10,000 Simburgers Served: McDonald's Gets Game

Electronic Gaming Business, July 16, 2003

Game publishers interested in nabbing some product placement revenue in the new world of alternative advertising might want to keep an eye on potential advertisers that are already investing heavily on other forms of interactive advertising, namely the Web. Companies like McDonald's often experiment with ingame promotion for the same reasons they look to Internet promotion: to engage hard-to-get audiences with their brands in innovative, deeper ways.

In the advertising world, fast food giant McDonald's shook the industry earlier this year when it announced it was reallocating a substantial share of its traditional media budgets to interactive. According to Neil Perry, senior director Internet marketing, the company will double its investment in Web advertising in 2003 and then again in 2004.

This matters to game companies because the company is also experimenting significantly with in-game product placement. McDonald's partnered with Electronic Arts late last year as a launch partner for The Sims Online. Game players could download and build within the massively multiplayer online world McDonald's burger kiosks and even make virtual money from it within this Sims universe.

"Out of all people who played [TSO] 10% have had McDonald's food," says Perry. At last report, TSO had only 100,000 paying subscribers, so McD's may have garnered a small audience relative even to a cable TV buy.

But the point about in-game product placement like this is as much about grabbing audience attention as it is about spending more quality time with that audience - brand involvement - and associating with that audience's tastes. Perry says that McDonald's is in games "to create relevance to the consumer base. If we know people are spending an inordinate amount of time with games, then we need to be in that environment."

Perry plans on doing more with online games later this year and will have substantial brand presence in two console titles: EA's NBA Live 2004 and Activision's Disney Extreme Skate Adventure.

Like a lot of packaged good manufacturers, McDonalds is looking to expand its brand favorability among the same audiences that interest larger game companies, the underserved African-American and Hispanic-American segments.

In fact, Perry says that if anything is limiting McDonald's online spending it is the Web's limited coverage of select ethnic minority audiences. This could be a good opportunity for game companies, which are gaining significant penetration within these segments and targeting them specifically with a number of euphemistically labeled "urban" titles.

Still missing from the in-game promotion proposition is metrics, a better understanding of how these placements truly affect consumer attitudes toward a brand (favorability, recognition and brand recall, intent to buy, etc.).
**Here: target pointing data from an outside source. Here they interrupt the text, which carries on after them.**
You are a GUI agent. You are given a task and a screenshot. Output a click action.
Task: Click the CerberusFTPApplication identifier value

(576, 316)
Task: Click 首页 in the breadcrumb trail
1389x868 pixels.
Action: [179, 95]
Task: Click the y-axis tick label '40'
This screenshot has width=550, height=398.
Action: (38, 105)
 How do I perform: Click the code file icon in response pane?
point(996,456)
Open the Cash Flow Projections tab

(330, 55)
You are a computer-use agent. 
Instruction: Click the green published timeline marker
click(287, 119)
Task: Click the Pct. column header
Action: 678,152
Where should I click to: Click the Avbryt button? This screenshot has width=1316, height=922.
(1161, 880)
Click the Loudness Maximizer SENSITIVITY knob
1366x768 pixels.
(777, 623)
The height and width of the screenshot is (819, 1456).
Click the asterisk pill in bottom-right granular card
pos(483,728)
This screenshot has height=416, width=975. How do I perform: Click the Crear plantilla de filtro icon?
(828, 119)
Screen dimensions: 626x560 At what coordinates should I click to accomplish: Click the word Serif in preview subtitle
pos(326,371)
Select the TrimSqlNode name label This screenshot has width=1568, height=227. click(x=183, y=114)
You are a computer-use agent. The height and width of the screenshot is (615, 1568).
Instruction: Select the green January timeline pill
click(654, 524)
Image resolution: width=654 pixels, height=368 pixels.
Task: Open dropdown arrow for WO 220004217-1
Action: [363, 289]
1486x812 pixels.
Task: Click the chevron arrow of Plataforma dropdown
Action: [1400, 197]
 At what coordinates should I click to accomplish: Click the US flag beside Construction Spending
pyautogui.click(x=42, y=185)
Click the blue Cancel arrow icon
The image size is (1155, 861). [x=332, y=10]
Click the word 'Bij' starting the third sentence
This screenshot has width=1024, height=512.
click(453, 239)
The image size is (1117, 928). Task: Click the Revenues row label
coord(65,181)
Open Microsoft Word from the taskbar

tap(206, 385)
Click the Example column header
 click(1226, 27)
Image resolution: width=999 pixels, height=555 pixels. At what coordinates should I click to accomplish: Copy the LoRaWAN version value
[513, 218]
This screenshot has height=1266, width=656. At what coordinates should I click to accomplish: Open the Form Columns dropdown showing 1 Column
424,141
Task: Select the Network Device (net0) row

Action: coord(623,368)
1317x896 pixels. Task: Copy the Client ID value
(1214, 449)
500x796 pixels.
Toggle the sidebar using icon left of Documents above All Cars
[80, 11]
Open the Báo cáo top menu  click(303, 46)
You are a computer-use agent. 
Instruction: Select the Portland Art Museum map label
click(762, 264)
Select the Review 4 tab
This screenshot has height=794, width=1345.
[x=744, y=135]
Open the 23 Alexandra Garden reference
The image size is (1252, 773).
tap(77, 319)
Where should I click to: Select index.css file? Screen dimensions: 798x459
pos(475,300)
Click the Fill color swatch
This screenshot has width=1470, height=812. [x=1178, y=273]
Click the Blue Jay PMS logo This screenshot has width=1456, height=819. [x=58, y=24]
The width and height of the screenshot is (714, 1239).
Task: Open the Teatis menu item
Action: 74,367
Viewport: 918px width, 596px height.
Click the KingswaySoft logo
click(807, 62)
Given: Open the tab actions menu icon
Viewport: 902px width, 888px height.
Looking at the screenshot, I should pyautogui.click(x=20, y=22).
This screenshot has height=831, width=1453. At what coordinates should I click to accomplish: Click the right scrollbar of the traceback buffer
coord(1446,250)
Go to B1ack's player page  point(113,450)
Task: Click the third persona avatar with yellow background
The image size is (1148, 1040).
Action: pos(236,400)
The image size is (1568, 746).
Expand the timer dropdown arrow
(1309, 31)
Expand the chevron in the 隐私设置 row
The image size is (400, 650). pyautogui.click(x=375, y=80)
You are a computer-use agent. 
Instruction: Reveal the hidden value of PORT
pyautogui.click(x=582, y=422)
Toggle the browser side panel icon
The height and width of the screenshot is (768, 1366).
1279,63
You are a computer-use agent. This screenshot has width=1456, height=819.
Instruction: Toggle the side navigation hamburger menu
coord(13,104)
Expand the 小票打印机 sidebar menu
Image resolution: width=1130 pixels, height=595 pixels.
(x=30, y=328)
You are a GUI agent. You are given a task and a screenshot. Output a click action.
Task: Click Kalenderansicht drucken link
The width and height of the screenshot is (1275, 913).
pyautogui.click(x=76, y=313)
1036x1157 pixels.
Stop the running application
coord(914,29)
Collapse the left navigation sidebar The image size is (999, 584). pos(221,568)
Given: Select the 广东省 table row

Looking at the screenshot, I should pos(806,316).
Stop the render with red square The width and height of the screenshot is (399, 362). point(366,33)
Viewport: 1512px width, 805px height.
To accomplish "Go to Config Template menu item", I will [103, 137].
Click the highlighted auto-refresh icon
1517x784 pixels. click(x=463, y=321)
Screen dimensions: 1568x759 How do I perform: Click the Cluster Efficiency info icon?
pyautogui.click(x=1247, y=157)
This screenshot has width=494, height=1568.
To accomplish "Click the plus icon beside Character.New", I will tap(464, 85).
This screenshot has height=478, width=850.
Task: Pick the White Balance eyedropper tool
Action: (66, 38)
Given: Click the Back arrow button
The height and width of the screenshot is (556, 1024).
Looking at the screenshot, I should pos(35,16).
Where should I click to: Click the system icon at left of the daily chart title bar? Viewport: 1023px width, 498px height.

Perry says this is the next step for McDonald's, which has contracted focus group research involving players of both upcoming console titles.

In addition to the usual branding metrics of advertising, packaged goods manufacturers like Perry are especially interested in whether gamers think the brand is appropriate within the game.

Again, the game industry might want to take a page from online's checkered history with advertising support. Like gaming, the Web enjoyed a period of unrivaled hipness with ad clients, who invested promiscuously in the medium even if they couldn't say exactly why.

The subsequent crash in Web ad spending demonstrated that without reliable metrics, a medium cannot sustain ad spending.

Wisely, online publishers like iVillage and Forbes.com often conducted third-party post-campaign branding studies of their own in order to build a portfolio of case studies about the unique effectiveness of advertising on their sites, and game companies should be looking to do exactly the same thing.

In order to re-establish themselves with the media buying community, many publishers included this post-campaign research as a value add for clients when they bought ad placements. Game companies might want to mimic this approach, because it helped Web publishers demonstrate confidence in their medium to clients and also accepted the responsibility for proving to the ad community the value of their medium.

Absent any initiatives from its own Interactive Digital Software Association, the gaming industry may look to the Web's own organization, the Interactive Advertising Bureau (IAB at www.iab.net) to sponsor research and cheerleading that advance games as an ad vehicle. Flipside Network (Uproar.com, iWin, etc.) and advergaming designer WildTangent are already members of the IAB, and the association tells EGB that it is discussion forming a committee dedicated to the platform.

Gaming can sell itself to advertisers like Perry on a sustained basis only if it has a body of research that shows clients what they are buying and especially why the client should reallocate money from one medium like TV or print to another like gaming.

As Web sales forces discovered after March 2000, once the hip veneer wears thin on a new advertising platform, it had better have metrics that look and sound a lot like the decades of metrics that have supported TV, print, radio and direct mail.